▸ THE TASK
In this exercise, reproduce all the entries that follow exactly.

□ □ □ □ □

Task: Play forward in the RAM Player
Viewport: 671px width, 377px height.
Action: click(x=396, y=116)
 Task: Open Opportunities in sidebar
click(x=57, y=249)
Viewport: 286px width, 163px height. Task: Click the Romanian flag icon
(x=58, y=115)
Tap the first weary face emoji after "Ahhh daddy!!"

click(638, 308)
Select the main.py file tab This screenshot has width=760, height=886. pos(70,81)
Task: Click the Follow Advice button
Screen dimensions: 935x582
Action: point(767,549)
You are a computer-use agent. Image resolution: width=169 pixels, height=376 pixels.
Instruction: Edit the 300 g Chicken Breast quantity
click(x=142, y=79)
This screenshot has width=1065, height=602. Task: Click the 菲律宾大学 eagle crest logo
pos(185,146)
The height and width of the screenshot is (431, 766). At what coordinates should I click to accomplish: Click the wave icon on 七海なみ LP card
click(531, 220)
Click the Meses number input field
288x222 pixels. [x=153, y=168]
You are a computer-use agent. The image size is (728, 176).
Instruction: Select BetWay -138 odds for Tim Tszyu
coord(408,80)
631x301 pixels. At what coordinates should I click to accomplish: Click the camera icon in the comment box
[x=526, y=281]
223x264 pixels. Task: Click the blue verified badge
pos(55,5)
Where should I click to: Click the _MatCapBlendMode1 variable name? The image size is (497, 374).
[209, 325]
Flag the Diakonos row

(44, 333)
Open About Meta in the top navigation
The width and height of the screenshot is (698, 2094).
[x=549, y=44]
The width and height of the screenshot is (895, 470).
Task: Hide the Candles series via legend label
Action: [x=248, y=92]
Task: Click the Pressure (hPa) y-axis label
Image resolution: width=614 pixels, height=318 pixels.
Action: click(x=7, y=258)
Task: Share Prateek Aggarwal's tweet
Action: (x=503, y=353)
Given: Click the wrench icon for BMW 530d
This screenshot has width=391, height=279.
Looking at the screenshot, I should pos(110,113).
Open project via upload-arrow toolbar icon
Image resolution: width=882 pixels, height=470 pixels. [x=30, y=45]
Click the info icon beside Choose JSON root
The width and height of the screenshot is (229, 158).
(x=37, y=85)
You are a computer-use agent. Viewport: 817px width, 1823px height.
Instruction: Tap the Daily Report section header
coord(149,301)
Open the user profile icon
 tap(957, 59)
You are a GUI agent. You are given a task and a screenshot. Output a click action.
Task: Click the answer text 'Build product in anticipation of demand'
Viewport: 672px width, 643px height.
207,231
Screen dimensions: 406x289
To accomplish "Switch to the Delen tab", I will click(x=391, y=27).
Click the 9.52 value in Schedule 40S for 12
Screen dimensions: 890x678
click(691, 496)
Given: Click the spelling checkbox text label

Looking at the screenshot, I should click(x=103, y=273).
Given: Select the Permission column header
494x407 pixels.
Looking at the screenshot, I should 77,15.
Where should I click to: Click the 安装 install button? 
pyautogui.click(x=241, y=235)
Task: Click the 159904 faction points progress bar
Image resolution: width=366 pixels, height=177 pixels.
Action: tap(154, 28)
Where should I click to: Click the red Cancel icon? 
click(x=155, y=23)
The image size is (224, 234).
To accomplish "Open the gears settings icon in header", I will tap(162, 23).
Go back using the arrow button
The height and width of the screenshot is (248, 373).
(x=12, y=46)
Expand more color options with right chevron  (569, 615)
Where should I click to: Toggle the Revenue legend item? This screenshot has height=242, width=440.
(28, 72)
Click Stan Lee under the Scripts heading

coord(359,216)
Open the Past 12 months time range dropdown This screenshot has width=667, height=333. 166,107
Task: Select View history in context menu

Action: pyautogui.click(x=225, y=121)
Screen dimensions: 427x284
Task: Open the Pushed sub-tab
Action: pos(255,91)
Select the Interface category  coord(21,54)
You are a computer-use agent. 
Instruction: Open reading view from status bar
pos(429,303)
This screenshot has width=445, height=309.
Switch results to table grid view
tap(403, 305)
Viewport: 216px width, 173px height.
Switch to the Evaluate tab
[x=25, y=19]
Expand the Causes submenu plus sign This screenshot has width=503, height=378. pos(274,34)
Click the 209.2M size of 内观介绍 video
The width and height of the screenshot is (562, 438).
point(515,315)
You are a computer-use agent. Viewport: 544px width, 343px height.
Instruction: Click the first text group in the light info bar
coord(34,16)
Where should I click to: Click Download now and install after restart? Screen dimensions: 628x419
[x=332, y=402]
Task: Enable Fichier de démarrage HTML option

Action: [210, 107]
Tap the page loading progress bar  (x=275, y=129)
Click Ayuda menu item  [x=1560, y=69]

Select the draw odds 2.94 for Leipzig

□ □ □ □ □

▸ TASK SOLUTION
Task: Play forward in the RAM Player
Viewport: 671px width, 377px height.
Action: click(x=396, y=116)
 Task: Open Opportunities in sidebar
click(x=57, y=249)
Viewport: 286px width, 163px height. Task: Click the Romanian flag icon
(x=58, y=115)
Tap the first weary face emoji after "Ahhh daddy!!"

click(638, 308)
Select the main.py file tab This screenshot has width=760, height=886. pos(70,81)
Task: Click the Follow Advice button
Screen dimensions: 935x582
Action: point(767,549)
You are a computer-use agent. Image resolution: width=169 pixels, height=376 pixels.
Instruction: Edit the 300 g Chicken Breast quantity
click(x=142, y=79)
This screenshot has width=1065, height=602. Task: Click the 菲律宾大学 eagle crest logo
pos(185,146)
The height and width of the screenshot is (431, 766). At what coordinates should I click to accomplish: Click the wave icon on 七海なみ LP card
click(531, 220)
Click the Meses number input field
288x222 pixels. [x=153, y=168]
You are a computer-use agent. The image size is (728, 176).
Instruction: Select BetWay -138 odds for Tim Tszyu
coord(408,80)
631x301 pixels. At what coordinates should I click to accomplish: Click the camera icon in the comment box
[x=526, y=281]
223x264 pixels. Task: Click the blue verified badge
pos(55,5)
Where should I click to: Click the _MatCapBlendMode1 variable name? The image size is (497, 374).
[209, 325]
Flag the Diakonos row

(44, 333)
Open About Meta in the top navigation
The width and height of the screenshot is (698, 2094).
[x=549, y=44]
The width and height of the screenshot is (895, 470).
Task: Hide the Candles series via legend label
Action: [x=248, y=92]
Task: Click the Pressure (hPa) y-axis label
Image resolution: width=614 pixels, height=318 pixels.
Action: click(x=7, y=258)
Task: Share Prateek Aggarwal's tweet
Action: (x=503, y=353)
Given: Click the wrench icon for BMW 530d
This screenshot has width=391, height=279.
Looking at the screenshot, I should pos(110,113).
Open project via upload-arrow toolbar icon
Image resolution: width=882 pixels, height=470 pixels. [x=30, y=45]
Click the info icon beside Choose JSON root
The width and height of the screenshot is (229, 158).
(x=37, y=85)
You are a computer-use agent. Viewport: 817px width, 1823px height.
Instruction: Tap the Daily Report section header
coord(149,301)
Open the user profile icon
 tap(957, 59)
You are a GUI agent. You are given a task and a screenshot. Output a click action.
Task: Click the answer text 'Build product in anticipation of demand'
Viewport: 672px width, 643px height.
207,231
Screen dimensions: 406x289
To accomplish "Switch to the Delen tab", I will click(x=391, y=27).
Click the 9.52 value in Schedule 40S for 12
Screen dimensions: 890x678
click(691, 496)
Given: Click the spelling checkbox text label

Looking at the screenshot, I should click(x=103, y=273).
Given: Select the Permission column header
494x407 pixels.
Looking at the screenshot, I should 77,15.
Where should I click to: Click the 安装 install button? 
pyautogui.click(x=241, y=235)
Task: Click the 159904 faction points progress bar
Image resolution: width=366 pixels, height=177 pixels.
Action: tap(154, 28)
Where should I click to: Click the red Cancel icon? 
click(x=155, y=23)
The image size is (224, 234).
To accomplish "Open the gears settings icon in header", I will tap(162, 23).
Go back using the arrow button
The height and width of the screenshot is (248, 373).
(x=12, y=46)
Expand more color options with right chevron  (569, 615)
Where should I click to: Toggle the Revenue legend item? This screenshot has height=242, width=440.
(28, 72)
Click Stan Lee under the Scripts heading

coord(359,216)
Open the Past 12 months time range dropdown This screenshot has width=667, height=333. 166,107
Task: Select View history in context menu

Action: pyautogui.click(x=225, y=121)
Screen dimensions: 427x284
Task: Open the Pushed sub-tab
Action: pos(255,91)
Select the Interface category  coord(21,54)
You are a computer-use agent. 
Instruction: Open reading view from status bar
pos(429,303)
This screenshot has width=445, height=309.
Switch results to table grid view
tap(403, 305)
Viewport: 216px width, 173px height.
Switch to the Evaluate tab
[x=25, y=19]
Expand the Causes submenu plus sign This screenshot has width=503, height=378. pos(274,34)
Click the 209.2M size of 内观介绍 video
The width and height of the screenshot is (562, 438).
point(515,315)
You are a computer-use agent. Viewport: 544px width, 343px height.
Instruction: Click the first text group in the light info bar
coord(34,16)
Where should I click to: Click Download now and install after restart? Screen dimensions: 628x419
[x=332, y=402]
Task: Enable Fichier de démarrage HTML option

Action: [210, 107]
Tap the page loading progress bar  (x=275, y=129)
Click Ayuda menu item  [x=1560, y=69]

Select the draw odds 2.94 for Leipzig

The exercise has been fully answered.